- Work to be completed
The reply to the records below should contain exactly the lines from the line with "This screenshot has width=1389, height=868." through the line with "690x375 pixels.", and nothing besides.

[Records shown — start]

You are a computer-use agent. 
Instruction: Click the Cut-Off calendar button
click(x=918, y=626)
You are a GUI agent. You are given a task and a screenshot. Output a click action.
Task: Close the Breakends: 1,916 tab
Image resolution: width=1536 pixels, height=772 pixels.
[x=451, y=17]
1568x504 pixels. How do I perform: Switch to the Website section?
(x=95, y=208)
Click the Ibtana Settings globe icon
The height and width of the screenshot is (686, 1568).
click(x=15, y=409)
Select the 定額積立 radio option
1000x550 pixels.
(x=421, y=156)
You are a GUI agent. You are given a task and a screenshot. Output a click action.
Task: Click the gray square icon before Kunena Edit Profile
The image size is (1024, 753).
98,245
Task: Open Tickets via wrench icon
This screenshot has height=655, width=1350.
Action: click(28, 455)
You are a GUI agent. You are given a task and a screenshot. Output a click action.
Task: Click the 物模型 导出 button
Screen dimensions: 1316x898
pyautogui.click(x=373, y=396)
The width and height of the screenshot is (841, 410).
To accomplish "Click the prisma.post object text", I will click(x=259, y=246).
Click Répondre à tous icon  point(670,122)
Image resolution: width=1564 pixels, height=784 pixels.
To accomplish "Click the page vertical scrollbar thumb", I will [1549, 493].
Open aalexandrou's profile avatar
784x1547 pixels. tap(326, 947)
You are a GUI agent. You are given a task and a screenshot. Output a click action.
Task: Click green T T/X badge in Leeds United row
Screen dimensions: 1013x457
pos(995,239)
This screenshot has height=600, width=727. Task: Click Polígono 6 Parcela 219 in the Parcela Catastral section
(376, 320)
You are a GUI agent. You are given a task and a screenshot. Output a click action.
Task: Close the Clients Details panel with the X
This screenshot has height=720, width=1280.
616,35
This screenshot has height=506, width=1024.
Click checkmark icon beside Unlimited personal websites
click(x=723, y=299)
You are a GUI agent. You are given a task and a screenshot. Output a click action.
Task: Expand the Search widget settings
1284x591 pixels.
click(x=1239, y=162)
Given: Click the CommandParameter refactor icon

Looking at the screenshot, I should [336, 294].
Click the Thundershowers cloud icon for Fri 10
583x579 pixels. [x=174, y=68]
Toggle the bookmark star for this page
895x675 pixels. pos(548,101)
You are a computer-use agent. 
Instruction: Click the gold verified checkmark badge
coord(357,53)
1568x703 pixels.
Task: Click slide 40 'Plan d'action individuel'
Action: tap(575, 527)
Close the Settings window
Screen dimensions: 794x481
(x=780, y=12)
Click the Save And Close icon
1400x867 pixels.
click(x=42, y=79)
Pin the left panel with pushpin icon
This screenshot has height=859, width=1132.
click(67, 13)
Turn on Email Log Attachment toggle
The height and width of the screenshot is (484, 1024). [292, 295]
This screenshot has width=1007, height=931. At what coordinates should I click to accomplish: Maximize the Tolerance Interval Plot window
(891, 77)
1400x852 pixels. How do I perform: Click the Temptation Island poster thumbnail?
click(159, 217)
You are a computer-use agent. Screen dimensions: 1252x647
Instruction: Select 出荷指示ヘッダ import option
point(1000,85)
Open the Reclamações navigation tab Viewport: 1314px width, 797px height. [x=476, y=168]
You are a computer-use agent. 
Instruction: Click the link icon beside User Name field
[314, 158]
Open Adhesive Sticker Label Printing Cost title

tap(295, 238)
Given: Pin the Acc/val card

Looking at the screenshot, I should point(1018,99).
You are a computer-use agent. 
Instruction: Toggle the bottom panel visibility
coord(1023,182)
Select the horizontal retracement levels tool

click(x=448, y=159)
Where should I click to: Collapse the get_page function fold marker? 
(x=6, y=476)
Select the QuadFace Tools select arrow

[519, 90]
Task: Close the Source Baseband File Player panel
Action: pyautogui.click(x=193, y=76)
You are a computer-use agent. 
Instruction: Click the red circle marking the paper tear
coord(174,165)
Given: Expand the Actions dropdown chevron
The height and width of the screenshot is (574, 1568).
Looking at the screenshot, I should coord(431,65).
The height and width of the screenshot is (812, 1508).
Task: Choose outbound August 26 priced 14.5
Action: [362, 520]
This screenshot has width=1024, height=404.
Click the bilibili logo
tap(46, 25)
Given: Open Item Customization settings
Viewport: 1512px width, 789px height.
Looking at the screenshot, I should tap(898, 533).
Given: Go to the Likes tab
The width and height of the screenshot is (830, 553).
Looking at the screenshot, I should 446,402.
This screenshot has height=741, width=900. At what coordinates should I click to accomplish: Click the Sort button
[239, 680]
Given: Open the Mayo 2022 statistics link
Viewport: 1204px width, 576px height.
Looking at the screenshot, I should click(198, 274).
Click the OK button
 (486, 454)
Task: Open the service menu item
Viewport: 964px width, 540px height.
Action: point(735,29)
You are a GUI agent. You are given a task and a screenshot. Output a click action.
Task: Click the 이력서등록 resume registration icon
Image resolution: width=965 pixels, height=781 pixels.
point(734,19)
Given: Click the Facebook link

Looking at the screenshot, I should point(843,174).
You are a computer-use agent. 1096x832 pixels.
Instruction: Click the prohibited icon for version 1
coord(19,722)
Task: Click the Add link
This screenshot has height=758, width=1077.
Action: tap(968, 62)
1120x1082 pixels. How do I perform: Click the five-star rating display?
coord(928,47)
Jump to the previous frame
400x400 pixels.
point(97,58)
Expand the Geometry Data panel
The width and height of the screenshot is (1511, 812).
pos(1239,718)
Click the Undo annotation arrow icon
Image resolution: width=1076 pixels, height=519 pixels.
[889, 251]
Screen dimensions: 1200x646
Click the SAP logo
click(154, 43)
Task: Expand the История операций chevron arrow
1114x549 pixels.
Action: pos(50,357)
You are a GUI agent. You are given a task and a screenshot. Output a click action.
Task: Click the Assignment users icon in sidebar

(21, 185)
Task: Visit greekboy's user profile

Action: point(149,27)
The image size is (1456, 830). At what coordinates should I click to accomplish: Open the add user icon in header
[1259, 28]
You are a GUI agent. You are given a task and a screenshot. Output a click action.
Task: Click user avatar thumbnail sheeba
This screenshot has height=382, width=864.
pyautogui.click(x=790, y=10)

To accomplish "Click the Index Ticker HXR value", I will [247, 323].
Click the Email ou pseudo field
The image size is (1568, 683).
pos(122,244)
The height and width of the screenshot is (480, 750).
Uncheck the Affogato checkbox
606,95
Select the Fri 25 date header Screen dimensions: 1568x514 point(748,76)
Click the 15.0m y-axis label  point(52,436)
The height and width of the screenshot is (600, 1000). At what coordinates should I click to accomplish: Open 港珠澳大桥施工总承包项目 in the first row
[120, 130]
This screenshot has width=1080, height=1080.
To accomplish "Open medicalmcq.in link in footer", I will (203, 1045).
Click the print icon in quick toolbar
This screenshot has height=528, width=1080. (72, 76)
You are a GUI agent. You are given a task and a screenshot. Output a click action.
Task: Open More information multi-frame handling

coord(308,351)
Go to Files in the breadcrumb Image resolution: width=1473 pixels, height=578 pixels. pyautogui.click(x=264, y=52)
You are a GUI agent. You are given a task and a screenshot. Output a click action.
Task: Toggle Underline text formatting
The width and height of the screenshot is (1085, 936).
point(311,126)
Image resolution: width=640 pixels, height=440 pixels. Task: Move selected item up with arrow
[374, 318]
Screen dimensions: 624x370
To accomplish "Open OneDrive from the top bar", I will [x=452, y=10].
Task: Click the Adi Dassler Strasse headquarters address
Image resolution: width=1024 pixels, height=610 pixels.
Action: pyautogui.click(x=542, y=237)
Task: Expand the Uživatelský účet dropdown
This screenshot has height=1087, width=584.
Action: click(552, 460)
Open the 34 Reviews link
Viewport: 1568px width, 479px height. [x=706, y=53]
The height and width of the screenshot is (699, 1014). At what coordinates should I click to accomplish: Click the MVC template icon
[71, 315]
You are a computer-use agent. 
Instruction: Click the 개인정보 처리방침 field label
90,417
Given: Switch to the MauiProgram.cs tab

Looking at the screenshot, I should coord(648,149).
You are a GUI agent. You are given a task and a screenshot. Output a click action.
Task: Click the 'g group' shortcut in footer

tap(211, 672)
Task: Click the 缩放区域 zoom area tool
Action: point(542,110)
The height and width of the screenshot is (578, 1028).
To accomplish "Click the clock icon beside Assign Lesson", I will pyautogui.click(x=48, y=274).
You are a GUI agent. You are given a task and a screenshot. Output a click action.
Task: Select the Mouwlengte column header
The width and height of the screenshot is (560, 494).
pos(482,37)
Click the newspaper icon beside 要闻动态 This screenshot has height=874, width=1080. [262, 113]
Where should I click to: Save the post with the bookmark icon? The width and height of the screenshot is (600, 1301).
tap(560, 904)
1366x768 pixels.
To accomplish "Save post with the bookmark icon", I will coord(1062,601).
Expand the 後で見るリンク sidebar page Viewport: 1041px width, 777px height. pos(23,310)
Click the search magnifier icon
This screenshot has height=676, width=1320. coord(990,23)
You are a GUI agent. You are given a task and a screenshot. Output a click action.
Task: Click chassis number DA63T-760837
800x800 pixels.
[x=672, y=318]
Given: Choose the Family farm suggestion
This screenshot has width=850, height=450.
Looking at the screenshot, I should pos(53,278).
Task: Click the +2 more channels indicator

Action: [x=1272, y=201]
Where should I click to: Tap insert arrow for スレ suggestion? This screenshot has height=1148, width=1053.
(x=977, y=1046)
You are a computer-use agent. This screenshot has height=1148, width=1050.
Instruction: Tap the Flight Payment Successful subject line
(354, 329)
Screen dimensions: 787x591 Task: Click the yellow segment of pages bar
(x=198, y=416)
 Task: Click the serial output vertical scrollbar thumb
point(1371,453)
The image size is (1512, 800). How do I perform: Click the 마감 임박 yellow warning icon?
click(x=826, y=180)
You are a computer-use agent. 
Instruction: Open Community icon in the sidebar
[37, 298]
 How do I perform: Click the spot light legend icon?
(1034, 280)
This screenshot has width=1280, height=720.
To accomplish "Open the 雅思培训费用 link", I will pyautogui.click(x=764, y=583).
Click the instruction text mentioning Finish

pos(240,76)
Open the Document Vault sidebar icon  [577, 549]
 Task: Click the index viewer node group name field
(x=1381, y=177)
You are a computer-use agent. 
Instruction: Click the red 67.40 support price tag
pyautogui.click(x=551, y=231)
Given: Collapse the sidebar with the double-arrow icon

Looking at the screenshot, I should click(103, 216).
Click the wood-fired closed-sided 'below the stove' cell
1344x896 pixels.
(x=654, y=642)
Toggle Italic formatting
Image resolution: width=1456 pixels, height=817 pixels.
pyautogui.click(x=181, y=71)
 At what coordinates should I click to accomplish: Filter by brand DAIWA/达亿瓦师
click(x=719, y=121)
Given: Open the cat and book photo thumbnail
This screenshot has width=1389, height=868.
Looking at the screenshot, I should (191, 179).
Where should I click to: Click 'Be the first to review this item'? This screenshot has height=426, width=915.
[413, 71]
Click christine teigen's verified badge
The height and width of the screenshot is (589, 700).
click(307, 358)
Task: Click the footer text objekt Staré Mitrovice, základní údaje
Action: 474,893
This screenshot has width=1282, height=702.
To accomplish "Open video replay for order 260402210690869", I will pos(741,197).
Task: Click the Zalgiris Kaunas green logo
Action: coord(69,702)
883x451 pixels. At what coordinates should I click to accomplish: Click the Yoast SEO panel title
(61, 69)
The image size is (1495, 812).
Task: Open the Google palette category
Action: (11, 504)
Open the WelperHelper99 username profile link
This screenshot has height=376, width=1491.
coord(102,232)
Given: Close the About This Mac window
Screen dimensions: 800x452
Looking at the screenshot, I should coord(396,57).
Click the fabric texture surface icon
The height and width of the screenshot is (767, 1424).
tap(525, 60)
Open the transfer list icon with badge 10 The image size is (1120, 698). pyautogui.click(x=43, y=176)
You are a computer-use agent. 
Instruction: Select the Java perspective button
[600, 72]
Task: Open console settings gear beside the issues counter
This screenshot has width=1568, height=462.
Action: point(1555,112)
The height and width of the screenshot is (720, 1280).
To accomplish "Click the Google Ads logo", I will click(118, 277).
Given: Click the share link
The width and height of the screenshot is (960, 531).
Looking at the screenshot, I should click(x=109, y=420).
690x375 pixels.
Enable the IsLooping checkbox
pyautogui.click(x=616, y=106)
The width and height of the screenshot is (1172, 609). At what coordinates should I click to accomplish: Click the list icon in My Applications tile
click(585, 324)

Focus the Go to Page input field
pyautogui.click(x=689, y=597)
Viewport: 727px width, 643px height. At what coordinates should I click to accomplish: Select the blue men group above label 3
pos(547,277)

[Records shown — finish]

- Exercise response
This screenshot has width=1389, height=868.
Looking at the screenshot, I should (191, 179).
Where should I click to: Click 'Be the first to review this item'? This screenshot has height=426, width=915.
[413, 71]
Click christine teigen's verified badge
The height and width of the screenshot is (589, 700).
click(307, 358)
Task: Click the footer text objekt Staré Mitrovice, základní údaje
Action: 474,893
This screenshot has width=1282, height=702.
To accomplish "Open video replay for order 260402210690869", I will pos(741,197).
Task: Click the Zalgiris Kaunas green logo
Action: coord(69,702)
883x451 pixels. At what coordinates should I click to accomplish: Click the Yoast SEO panel title
(61, 69)
The image size is (1495, 812).
Task: Open the Google palette category
Action: (11, 504)
Open the WelperHelper99 username profile link
This screenshot has height=376, width=1491.
coord(102,232)
Given: Close the About This Mac window
Screen dimensions: 800x452
Looking at the screenshot, I should coord(396,57).
Click the fabric texture surface icon
The height and width of the screenshot is (767, 1424).
tap(525, 60)
Open the transfer list icon with badge 10 The image size is (1120, 698). pyautogui.click(x=43, y=176)
You are a computer-use agent. 
Instruction: Select the Java perspective button
[600, 72]
Task: Open console settings gear beside the issues counter
This screenshot has width=1568, height=462.
Action: point(1555,112)
The height and width of the screenshot is (720, 1280).
To accomplish "Click the Google Ads logo", I will click(118, 277).
Given: Click the share link
The width and height of the screenshot is (960, 531).
Looking at the screenshot, I should click(x=109, y=420).
690x375 pixels.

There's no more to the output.